Short, a long time resident in the Pea Ridge area, worked at MHS for 15 years. He also served as an assistant principal for Navarre High School for six years before accepting his principalship at MHS.
“I worked (at MHS) from 1994 to 2009 as a teacher, coach and a dean (of students) the last couple of years,” Short said. “I love this place. To be able to comeback especially in this role has been incredible.”
Short took over for Michael Thorpe on April 1 after Thorpe accepted the position as the director of the Professional Development Center. Since April, Short has been busy filling teaching positions and one administrative position. In addition to several educators opting to retire at the end of this year, Short is also in the process of hiring a new assistant principal. Laura Austin recently accepted the principal position with the school district’s blended academy, formerly known as the virtual academy.
Short plans to continue on the same path previously set by the Thorpe.
“I obviously can’t come in and make changes, because there is so many good things happening,” Short said. “I want to grow what is already here.”
Next school year, MHS will unveil their manufacturing academy. Short said students will also have opportunities to gain additional certifications with information technology. He’s working with Thorpe on initiating a virtual-based curriculum in which the school’s Science Technology Engineering and Mathematics, or STEM, educators and students can interact with career professionals from around the world.
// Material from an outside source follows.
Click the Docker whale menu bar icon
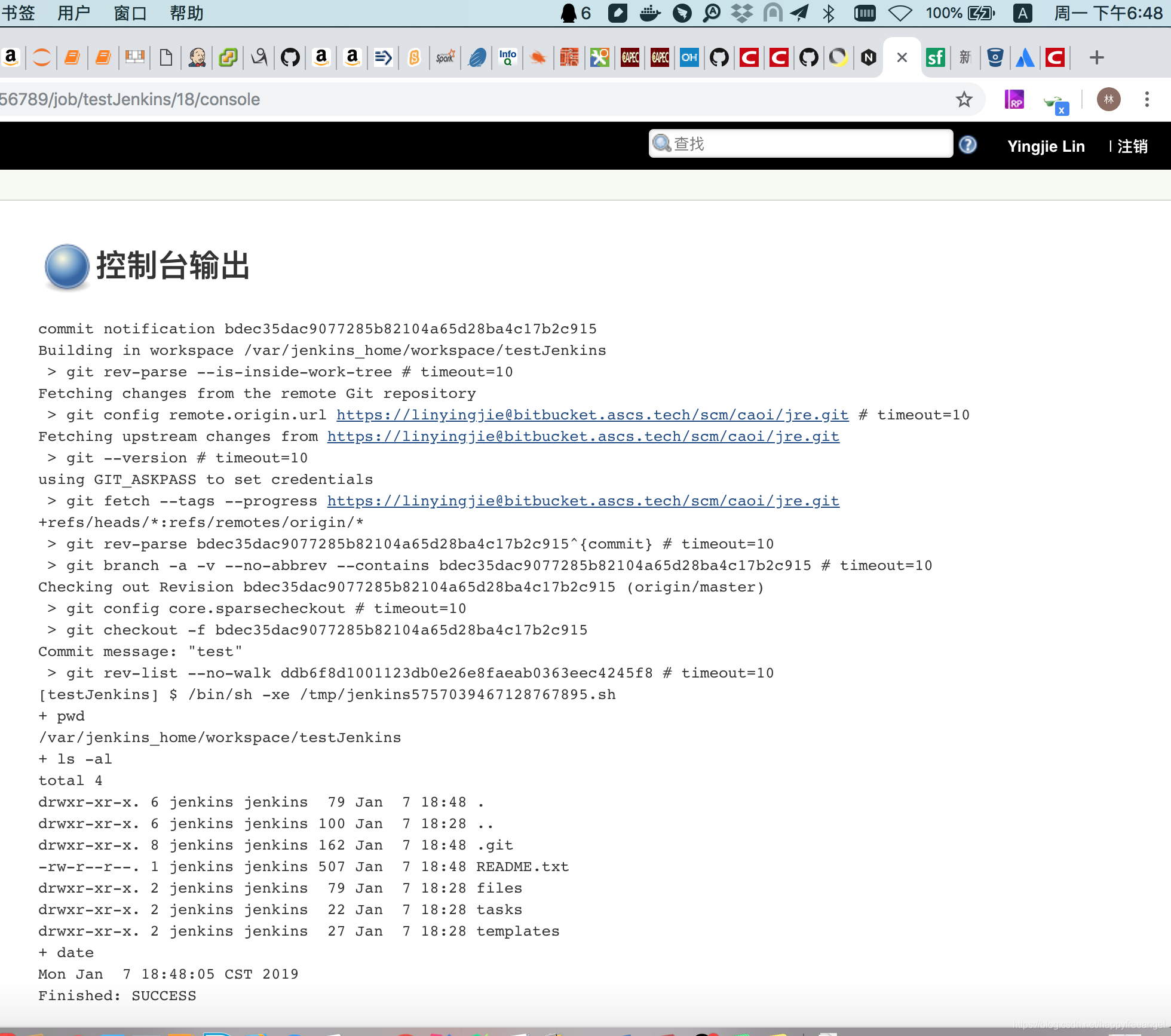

“Say our energy academy is doing a project on wind turbines, then they could get hooked up with a professional,” he said. “That expert will be to talk face to face virtually with those students about questions, it’s pretty neat stuff.”
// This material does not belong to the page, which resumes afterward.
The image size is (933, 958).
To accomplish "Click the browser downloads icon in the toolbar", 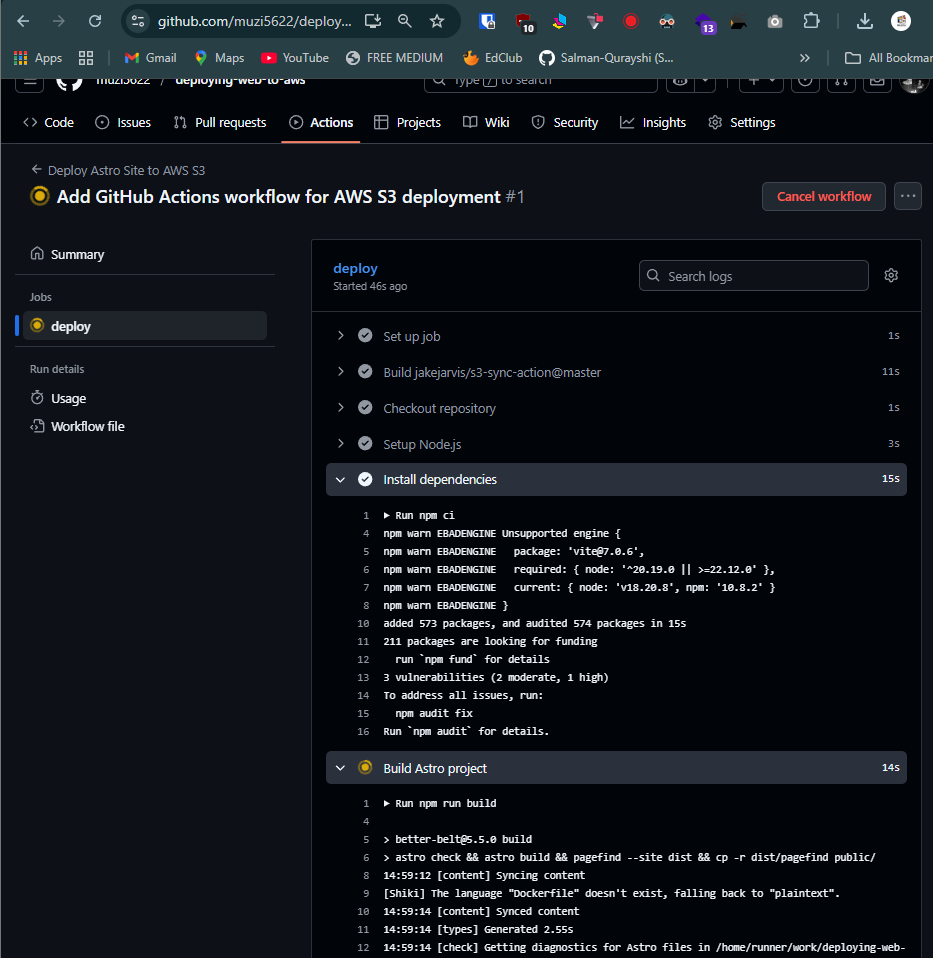I will click(864, 20).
The school’s seen a lot of student interest in the culinary and aviation curriculums as well, he said. MHS also continues to partner with University of West Florida in their archaeology program.
“We have an archaeology class on campus actively involved on dig sites on the Blackwater River,” Short said. “We are the only school in the state that actually has an active dig site.”
Both college students and an instructor from the UWF archaeology are continuing to work together for this curriculum. Short said the students will go work on the dig site, located on property owned by a school employee, a few times a week while learning the basic procedures and principals of archaeology in the classroom.
“We want to be nurturing, but we also want to be rigorous in what we do in the classroom and prepare them for whatever their needs are in the real world,” Short said. “We know the quality of service Milton High School offers to students. The big goal is to get these students to where they can graduate.”
Next school year, MHS will be celebrating its centennial anniversary with special events currently in planning for school alumni. Short said attendees can expect to see the throw back school colors, black and orange, on the MHS uniforms at next year’s sporting events. Some of which might recognize the school colors along with the Swamp Angels, the school’s original mascot instead of the school’s current mascot, the panthers.
Short anticipates the school will proudly promote the school’s past by wearing black and orange throughout next school year and return to sporting black and gold along with the panther mascot the following year.
Short knows the tradition of what MHS has meant to the community and what the community expects from him and the rest of the staff at Milton High School.
“There are generation after generation of families that have been through here,” Short said. “We take pride in that. Ultimately, we want to put good people out there in the real world in the workforce to be good citizens and good stewards.”